だから、マスードのグッズって殆んど目にしたこともない。
同宿のパッカー達と、国境近くの町まで、ライフル携行したポリス付きでスズキ( 荷台を座席に改造したスズキの軽トラ )で赴いた際にも、近くの小さなチャイ屋の奥の壁に、彼ヘクマチアールの御真影が恭しく掲げられていた。あれは同じパシュトンとしてのプライドなのか、それとも処世的な免罪符だったのか。
記憶に間違いなければ、長テーブルにハガキサイズの写真や他のグッズも並べられていたはず。
グルブッディーン・ヘクマティアール、ヘズベ・イスラーミー党の創始者であり、当方から見ると、ともかく年から年中、首都・カブールを包囲しロケット弾攻撃を繰り返してきた権力欲の強い男のイメージしかなかった。

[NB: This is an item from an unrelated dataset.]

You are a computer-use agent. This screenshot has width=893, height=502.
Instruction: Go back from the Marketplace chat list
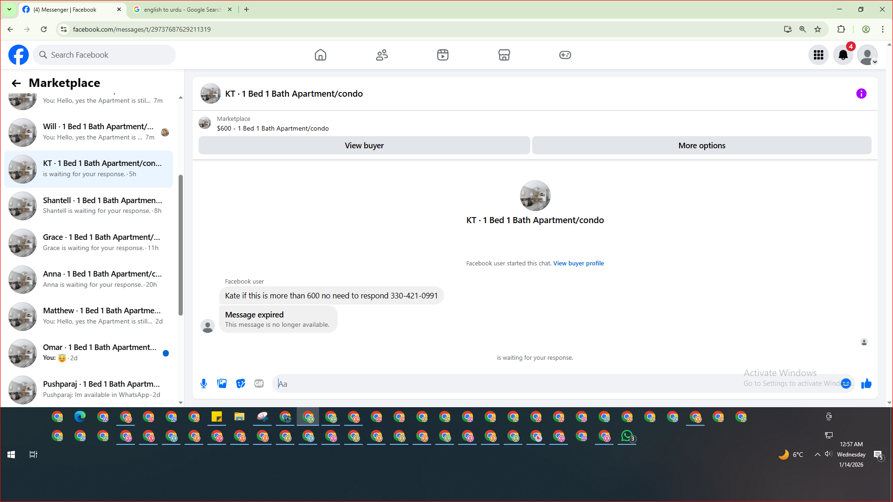[x=16, y=83]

それでも、かつてはカブール大学の工業学部で学んだインテリでだったり、アフガニスタン・パキスタン両方に跨った独自の情報組織をもっていたという。
北部同盟のジャミアテ・イスラミの最高指導者・ラバニ、ウズベク系のドスタム将軍、タジクのマスード等と熾烈な覇権抗争に明け暮れ、和議して首相のポストをあてがわれても、大統領じやないといわんばかりにすぐさま、カブールに猛攻を仕掛ける寸法で、やがて同じパシュトン系のタリバンが台頭すると、ヘクマチアールも追い出されてしまった。

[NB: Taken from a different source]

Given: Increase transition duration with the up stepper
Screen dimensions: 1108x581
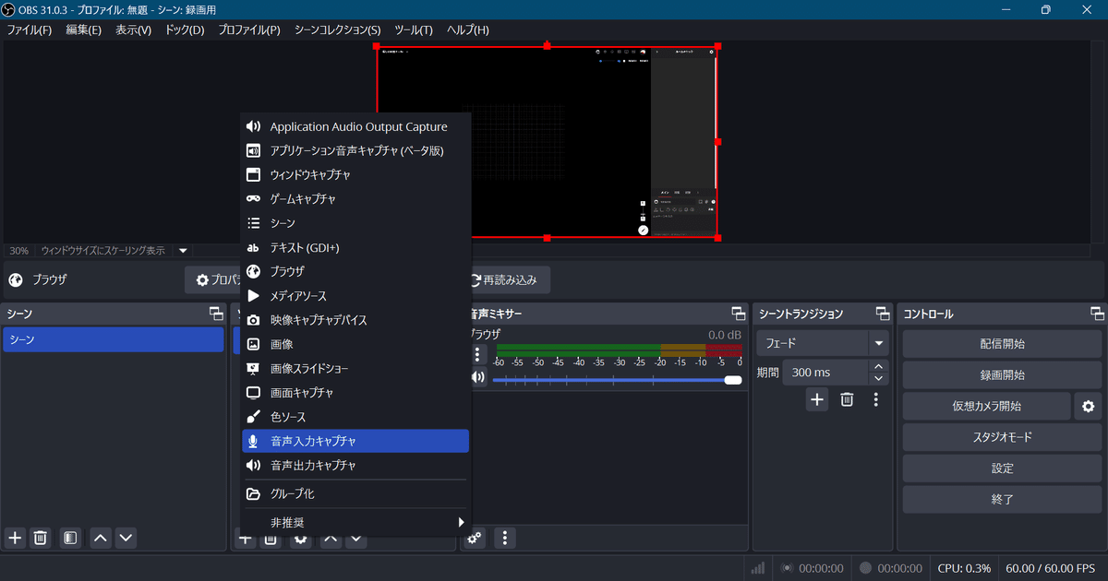Looking at the screenshot, I should [x=876, y=366].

その後も、同じパシュトン系のタリバン、資金源豊富らしいアルカイダとも着かず離れずの鵺(ぬえ)的な、かつてのパシュトンの雄だった余力にものをいわせているようだけど、2021年にタリバンがカブール入りし権力を樹立した後の、2022年暮れ、カブールのモスク近くに居るところを爆弾攻撃され、危うく殺害されかかったという。
ラバニ、マスード殺害され、ドスタムはトルコに逃れてても、どっこい彼ヘクマチアールは、まだカブールで生きていたのだ。